Dataset entries:
****************

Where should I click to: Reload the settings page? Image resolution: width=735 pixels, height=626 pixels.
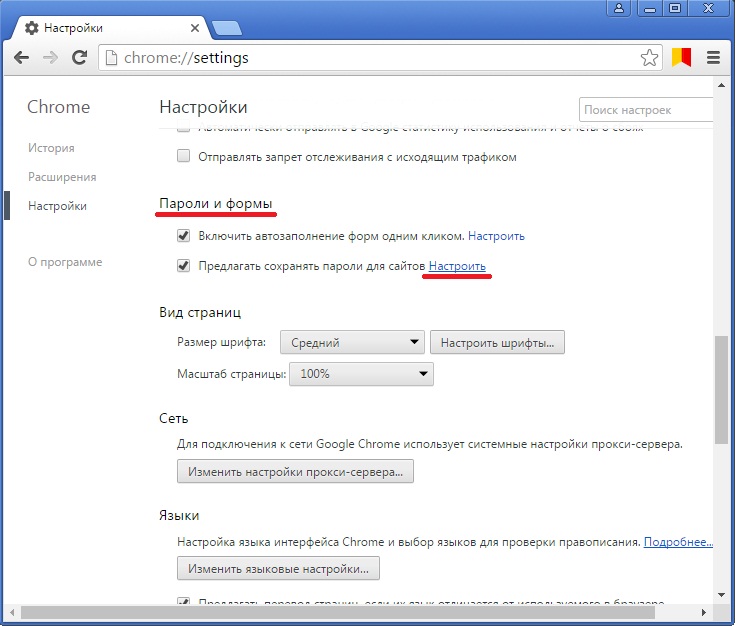[x=80, y=58]
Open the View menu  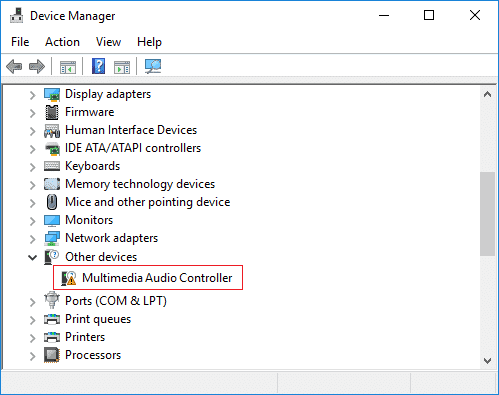[x=108, y=42]
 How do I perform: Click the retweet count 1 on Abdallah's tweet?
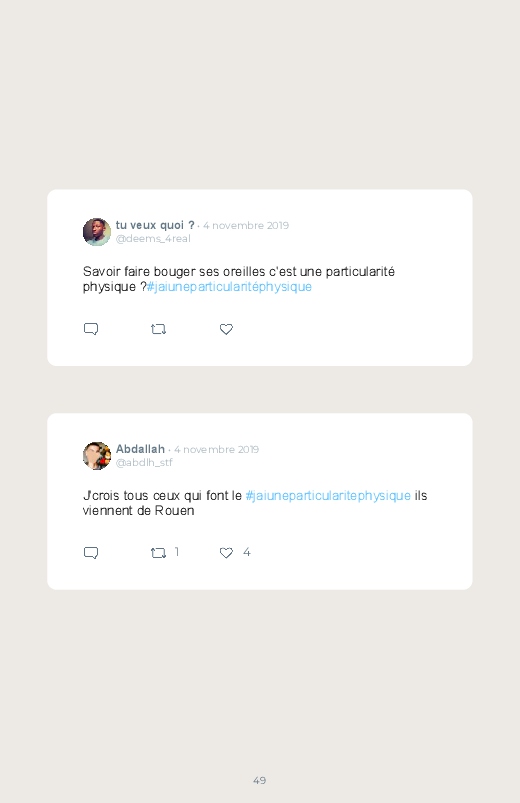[x=177, y=552]
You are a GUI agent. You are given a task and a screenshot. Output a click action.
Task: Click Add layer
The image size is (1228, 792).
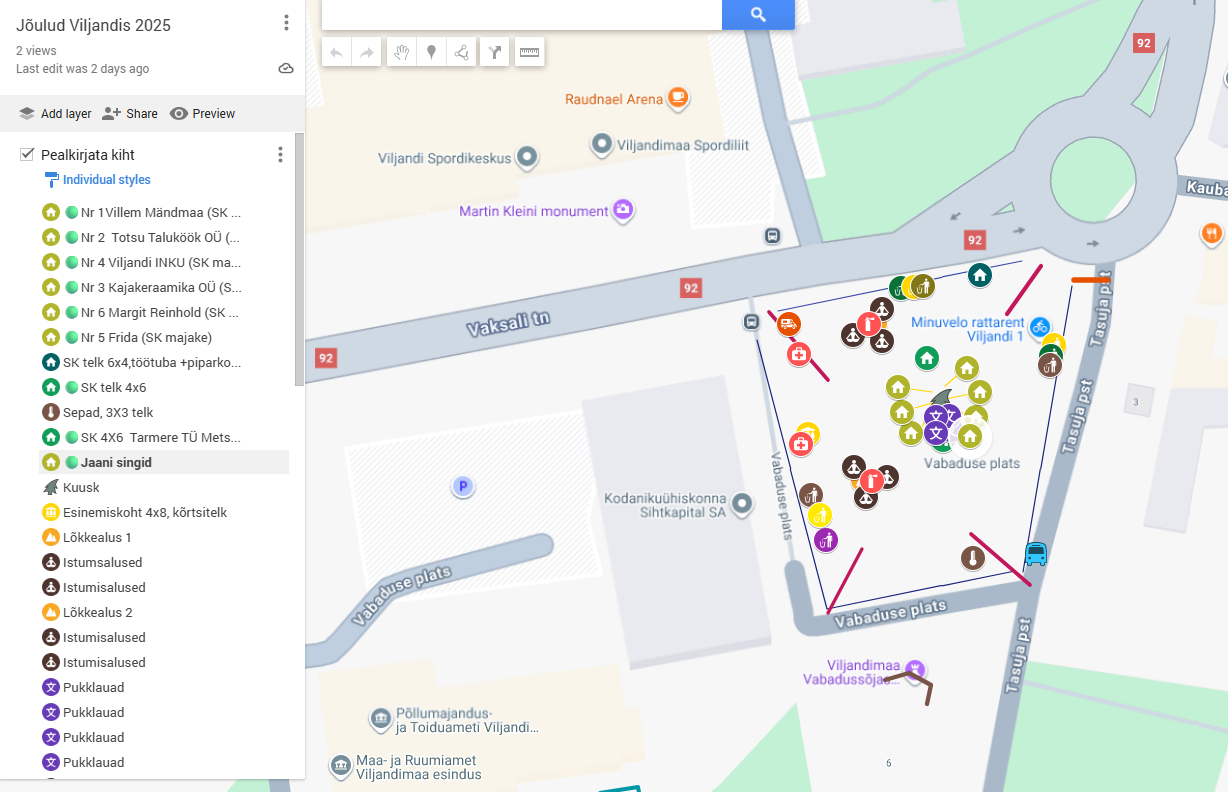(x=55, y=114)
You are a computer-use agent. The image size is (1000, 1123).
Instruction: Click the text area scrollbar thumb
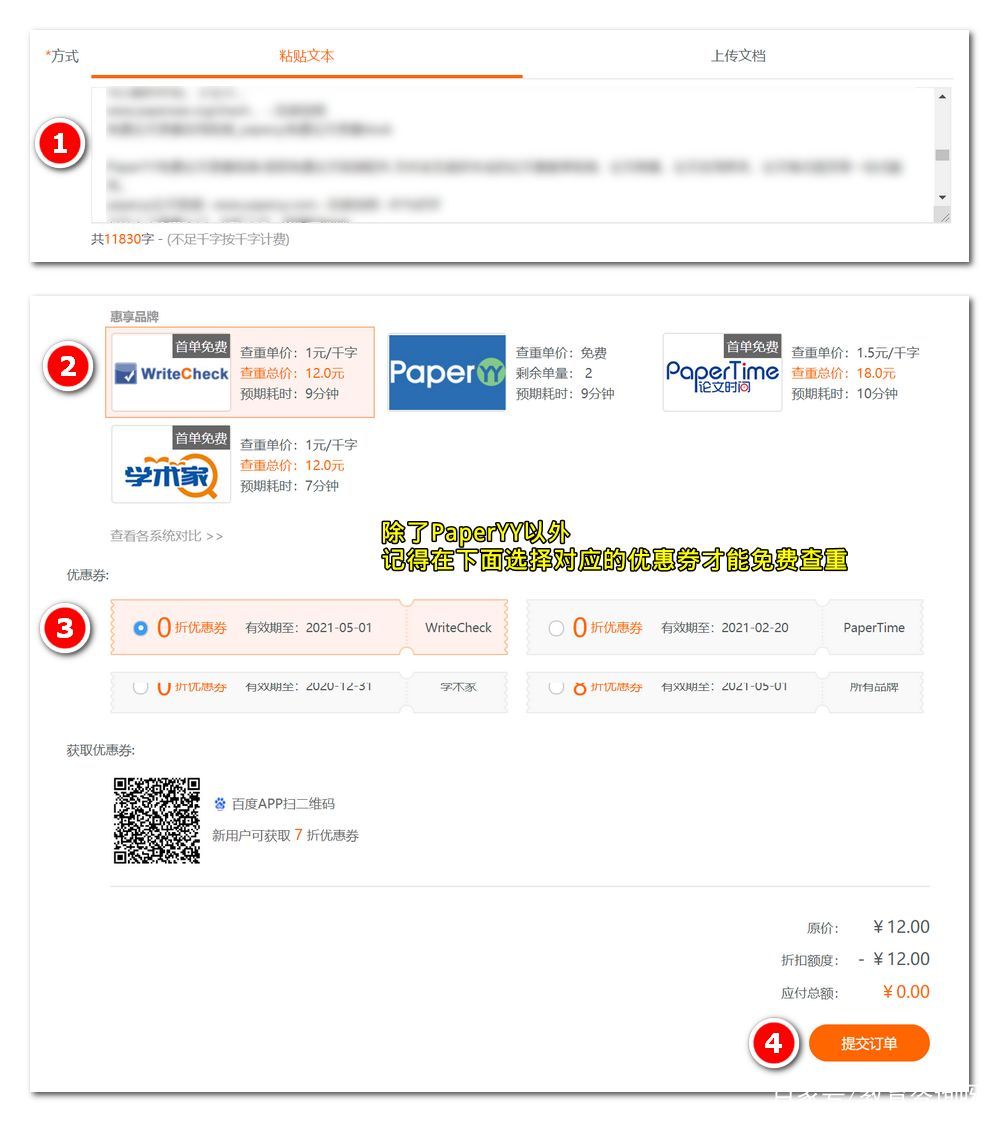[942, 155]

****************

WHAT YOU SHOULD DO
Every line from the one holding "Instruction: Click the" through the final line of the data above is to be reproduced exactly, both ends included, with the pictures left out.

WRITTEN ANSWER
Instruction: Click the text area scrollbar thumb
[942, 155]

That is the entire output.